Avremmo dovuto ricordare la forte affermazione di principio di Luigi Einaudi, che scriveva nel 1918: dobbiamo "distruggere e bandire per sempre il dogma della sovranità perfetta. La verità è il vincolo, non la sovranità degli Stati... La verità è l'interdipendenza dei popoli liberi, non la loro indipendenza assoluta". E rammentare anche ciò che Fernand Braudel ha detto di questo Paese: "La Francia si chiama diversità". Ma viviamo in un'epoca in cui la crisi tende a sospingere verso la regressione, la paura e la chiusura delle porte. Sono stati evocati anche i confini. Ma non nel senso in cui impediscono la costruzione di muri, bensì in quello dell'identità nazionale che spinge ciascuno ad asserragliarsi in casa propria e a respingere chiunque bussi alla porta. Il nuovo presidente avrà molto da fare per restaurare l'immagine della Francia come terra d'asilo e patria dei diritti umani.

Il grande sociologo Edgar Morin vuole andare oltre e ha chiesto a François Hollande di inserire questa frase nella Costituzione: "La Francia è una Repubblica, una e indivisibile, ma anche multiculturale" ("Le Monde", 5 maggio 2012).
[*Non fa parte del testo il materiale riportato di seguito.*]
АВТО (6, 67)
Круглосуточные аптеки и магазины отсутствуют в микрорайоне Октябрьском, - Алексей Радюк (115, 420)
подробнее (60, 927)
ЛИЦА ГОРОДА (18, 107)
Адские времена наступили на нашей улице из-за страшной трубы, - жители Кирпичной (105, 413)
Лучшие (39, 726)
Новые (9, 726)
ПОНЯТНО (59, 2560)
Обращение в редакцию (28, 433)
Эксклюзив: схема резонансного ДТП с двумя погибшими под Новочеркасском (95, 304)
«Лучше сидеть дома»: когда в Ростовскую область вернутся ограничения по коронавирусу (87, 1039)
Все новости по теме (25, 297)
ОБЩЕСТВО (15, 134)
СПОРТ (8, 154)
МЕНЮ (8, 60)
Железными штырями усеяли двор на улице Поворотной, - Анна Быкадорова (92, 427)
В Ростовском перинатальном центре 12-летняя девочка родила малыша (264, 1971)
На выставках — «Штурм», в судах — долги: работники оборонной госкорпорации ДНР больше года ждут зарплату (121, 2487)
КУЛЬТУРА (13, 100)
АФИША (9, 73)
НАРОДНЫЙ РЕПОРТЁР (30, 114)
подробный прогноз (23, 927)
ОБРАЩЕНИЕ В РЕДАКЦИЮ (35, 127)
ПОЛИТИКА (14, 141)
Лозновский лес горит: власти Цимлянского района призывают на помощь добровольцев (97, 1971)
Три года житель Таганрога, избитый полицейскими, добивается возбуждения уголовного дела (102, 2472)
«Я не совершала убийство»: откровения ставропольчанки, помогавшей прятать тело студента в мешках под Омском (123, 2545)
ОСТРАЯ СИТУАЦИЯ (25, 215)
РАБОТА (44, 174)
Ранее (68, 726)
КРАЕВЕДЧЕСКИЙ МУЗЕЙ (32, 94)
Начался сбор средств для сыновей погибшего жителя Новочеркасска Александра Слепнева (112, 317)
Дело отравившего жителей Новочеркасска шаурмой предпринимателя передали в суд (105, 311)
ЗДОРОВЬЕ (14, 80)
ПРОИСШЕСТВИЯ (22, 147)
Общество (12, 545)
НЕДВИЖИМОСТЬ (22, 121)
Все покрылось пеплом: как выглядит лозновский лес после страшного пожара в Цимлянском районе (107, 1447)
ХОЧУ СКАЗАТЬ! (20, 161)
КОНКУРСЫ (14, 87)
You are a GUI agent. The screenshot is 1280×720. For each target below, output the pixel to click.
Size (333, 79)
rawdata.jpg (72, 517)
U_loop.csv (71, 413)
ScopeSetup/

E ha suggerito di riconoscere la diversità che feconda le culture da integrare. Un obiettivo ambizioso. Staremo a vedere quel che verrà fatto a questo proposito.

La Francia si trova più che mai di fronte al suo destino: non è più una potenza coloniale, non ha più molta influenza culturale nel mondo, è meticcia. Il suo paesaggio umano è multicolore, la sua lingua è diffusa in diversi continenti, ma non ha saputo o voluto voltar pagina dopo la guerra d'Algeria, di cui si celebra quest'anno il cinquantesimo anniversario dell'indipendenza. La ferita rimane aperta, ancora viva, da una parte e dall'altra. È stata una guerra atroce, barbara. E la memoria non si spegne.

La Francia ha assimilato senza clamore l'immigrazione asiatica così come a suo tempo quella italiana, spagnola e portoghese prima dell'ultima guerra. Con i maghrebini invece ha problemi. L'Islam fa da blocco. La campagna contro la carne halal (macellata secondo il rito musulmano) è stata fonte di pregiudizi e di esclusione. È con l'Islam ridotto al burqa (peraltro estraneo alla sua tradizione), al fanatismo dei terroristi di Al Qaeda, a una stupida caricatura, che si incute paura ai francesi e si cerca di vincere le elezioni.

La verità è che dei giovani francesi, figli di immigrati, non sono stati riconosciuti e non hanno trovato il loro posto in questa società. E questo li induce a fare dell'Islam la loro identità, la loro bandiera e la loro battaglia. Si tratta solo di poche centinaia, che bastano però a scatenare un'islamofobia sempre più dichiarata. Gli immigrati dovrebbero reagire, far sapere che questi elementi devianti non li rappresentano e sono manipolati da agenti reclutatori provenienti dall'estero o addestrati in loco. L'Islam è la seconda religione in Francia. Ed è del tutto normale che venga praticata nel quadro del rispetto delle leggi di questo paese. Tutte le religioni hanno i loro fanatici. Ma sono soltanto i musulmani che fanno rumore e disturbano una società laica. Spetta a quelli sinceri, credenti e pacifici, il compito di ricondurli alla ragione e alla calma. Questa è la via che la Francia dovrebbe seguire fornendo all'Islam pacifico i mezzi per esprimersi e per rassicurare. L'Italia farebbe bene a studiare il caso francese e a prevenire quel che potrebbe accadere sul suo territorio.